There are black and white photographs and video of the occasion – the astronauts bouncing on the surface, the erection of the American flag, the collection of rocks, the footprints left behind.

But maybe, just maybe, the most powerful aspect of the first visit of our lunar neighbor was in the view of ourselves.

As the astronauts stood there, on the moon, they could see the earth. They took photos and video of our home planet while standing somewhere else.

No human being had ever stood on any other celestial being but on earth prior to that moment.

And suddenly, the fascination came to be about the truth in looking back at us.

We are so enthralled with our day-to-day lives, dramas, controversies, personal and collective satisfaction that we don’t realize we are just little specs on a big blue ball rolling around in an immense universe.
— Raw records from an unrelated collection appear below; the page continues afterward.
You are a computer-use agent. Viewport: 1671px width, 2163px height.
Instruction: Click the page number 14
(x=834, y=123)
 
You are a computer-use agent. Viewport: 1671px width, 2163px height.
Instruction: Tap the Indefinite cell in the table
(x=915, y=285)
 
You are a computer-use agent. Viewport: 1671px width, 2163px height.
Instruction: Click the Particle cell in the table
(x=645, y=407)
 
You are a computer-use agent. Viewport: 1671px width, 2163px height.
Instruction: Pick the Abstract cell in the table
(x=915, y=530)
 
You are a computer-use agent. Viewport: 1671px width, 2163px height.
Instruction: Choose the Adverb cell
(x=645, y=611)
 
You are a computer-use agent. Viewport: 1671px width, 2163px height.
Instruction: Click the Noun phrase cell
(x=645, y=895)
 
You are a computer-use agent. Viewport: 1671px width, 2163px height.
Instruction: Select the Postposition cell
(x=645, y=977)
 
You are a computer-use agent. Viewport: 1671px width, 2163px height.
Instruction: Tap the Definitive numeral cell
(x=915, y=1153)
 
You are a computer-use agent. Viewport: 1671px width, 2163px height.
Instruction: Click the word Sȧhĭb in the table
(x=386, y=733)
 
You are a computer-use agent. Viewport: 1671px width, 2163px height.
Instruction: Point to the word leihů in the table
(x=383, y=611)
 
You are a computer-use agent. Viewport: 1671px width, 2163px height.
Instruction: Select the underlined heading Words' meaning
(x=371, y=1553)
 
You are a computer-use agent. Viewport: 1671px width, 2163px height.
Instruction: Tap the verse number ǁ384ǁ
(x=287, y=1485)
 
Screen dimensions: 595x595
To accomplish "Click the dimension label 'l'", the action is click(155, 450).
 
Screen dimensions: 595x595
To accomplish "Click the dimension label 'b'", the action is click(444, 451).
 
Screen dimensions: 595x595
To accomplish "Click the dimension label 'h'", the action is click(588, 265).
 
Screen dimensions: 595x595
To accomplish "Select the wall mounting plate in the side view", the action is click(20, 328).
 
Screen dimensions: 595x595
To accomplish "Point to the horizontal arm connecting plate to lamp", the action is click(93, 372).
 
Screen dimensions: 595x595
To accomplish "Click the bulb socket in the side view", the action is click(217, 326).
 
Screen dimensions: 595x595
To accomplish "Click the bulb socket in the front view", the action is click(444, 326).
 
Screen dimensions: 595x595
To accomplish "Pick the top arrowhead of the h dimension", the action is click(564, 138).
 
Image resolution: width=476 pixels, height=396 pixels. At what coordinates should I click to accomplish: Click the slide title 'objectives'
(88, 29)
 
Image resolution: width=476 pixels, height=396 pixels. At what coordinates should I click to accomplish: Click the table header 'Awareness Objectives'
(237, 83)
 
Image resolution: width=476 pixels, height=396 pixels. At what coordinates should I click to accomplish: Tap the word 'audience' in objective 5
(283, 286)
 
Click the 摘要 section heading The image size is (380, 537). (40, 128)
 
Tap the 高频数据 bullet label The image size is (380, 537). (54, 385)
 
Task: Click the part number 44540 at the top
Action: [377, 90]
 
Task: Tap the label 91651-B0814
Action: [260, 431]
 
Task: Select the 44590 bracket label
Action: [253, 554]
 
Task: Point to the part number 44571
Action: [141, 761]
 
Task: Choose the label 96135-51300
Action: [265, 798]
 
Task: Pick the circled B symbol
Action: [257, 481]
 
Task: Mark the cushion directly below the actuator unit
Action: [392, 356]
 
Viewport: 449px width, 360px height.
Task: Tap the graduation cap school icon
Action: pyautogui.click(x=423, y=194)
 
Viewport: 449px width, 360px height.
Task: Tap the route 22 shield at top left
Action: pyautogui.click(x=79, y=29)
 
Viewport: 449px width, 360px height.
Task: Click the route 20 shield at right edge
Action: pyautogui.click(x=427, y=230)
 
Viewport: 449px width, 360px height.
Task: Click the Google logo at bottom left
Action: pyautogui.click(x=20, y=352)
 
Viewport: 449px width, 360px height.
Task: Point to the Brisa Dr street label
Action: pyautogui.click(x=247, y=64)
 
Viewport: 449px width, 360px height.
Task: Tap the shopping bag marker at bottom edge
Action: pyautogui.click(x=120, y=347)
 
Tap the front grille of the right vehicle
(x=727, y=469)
Well, until representatives of Earth are standing far away, seeing if for themselves and showing it to the rest of us.

The Science Channel had a documentary about the moon landing this week and I was so interested to hear a person (now long retired from NASA) say it was “humbling for humanity to see itself,” from the cameras held by those astronauts.

I was on the earth when the astronauts took those first steps on the moon – I just wasn’t old enough to be conscious of the incredible feat that was taking place.

So it was with earnest interest at 3:30 a.m., the other night, as I stretched out in bed and watched that documentary. Sure, it was interesting to revisit the details of 50-year-old science and to rediscover what an incredible journey man had somehow made.

But I think I was most enthralled by the photos and video of all the millions of people watching black and white televisions – all over the planet – being enthralled by the view of themselves being sent back by Buzz Aldrin and Neil Armstrong.

The commentator said there was a mantra in other countries – besides America – of “we did it.” Suddenly, it was no longer about the Americans beating the Russians, the commentator said – it was about collective humanity reaching beyond its perceived boundaries and taking a hard look at itself.

A real look – both literally and figuratively.

Obviously, so much has advanced since July 20, 1969 – we have the space station, we had many shuttle missions and there are satellites orbiting all around us. So there are now millions of images of the earth taken from other viewpoints.

But there is still something awe-inspiring about that first view from the moon taken 50 years ago.

What began as great pride in achievement momentarily evolved into the awareness that all the tensions and conflicts and wars and disagreements (all man-made) on earth just couldn’t be seen from the moon. All that could be seen from that standpoint was a beautiful place given by God to humanity – for us to use as long as He allows us.

The first trip to the moon was historical and fascinating – but even more so was looking back at ourselves.